During the same period, Israeli historians began to view the country’s birth with somewhat new eyes – the war that preceded the creation of the state was not as unblemished as had previously been claimed: it was not the case that the Jews began building their country in a fairly uninhabited region and that the Palestinians who lived there left the country on their own initiative or that of their elite.
“The history debate was not lacking in controversy, but it did exist and was very animated”, says Lisa Strömbom.
In 1995 Israeli Prime Minister Yitzhak Rabin was murdered and the Oslo Process stagnated. Since then, and in particular since the outbreak of the second intifada in 2001, the history debate in the Israeli media has ceased.
Textbooks that take up the Palestinian perspective on history have been revised or removed from classrooms. History teaching has also been complemented by a new subject, ‘heritage’, which gives a more ideological picture of Israel’s history.
“Today there is no longer any history debate in the Israeli press”, says Lisa Strömbom. “Powerful and influential nationalist forces label all questioning of the traditional Israeli history writing as anti-Israeli.

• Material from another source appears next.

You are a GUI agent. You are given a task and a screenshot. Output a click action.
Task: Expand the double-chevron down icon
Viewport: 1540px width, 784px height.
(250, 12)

Human rights organisations, peace activists and academics critical of society are branded disloyal to the state and are even described as a threat to its survival.”
As an example of how Israeli society has changed, Lisa Strömbom mentions the hundreds of thousands of Israelis who turned out en masse to demonstrate against the Lebanon War in 1982. Unlike previous wars, they considered that it could have been avoided and that the Israeli military had used excessive force. In the Gaza War, when, according to subsequent reports, there were a lot of attacks on the Palestinian population, large sections of Israeli civil society remained passive, which can partly be explained by strong campaigns of delegitimisation against all those who opposed the current government’s policies in different ways.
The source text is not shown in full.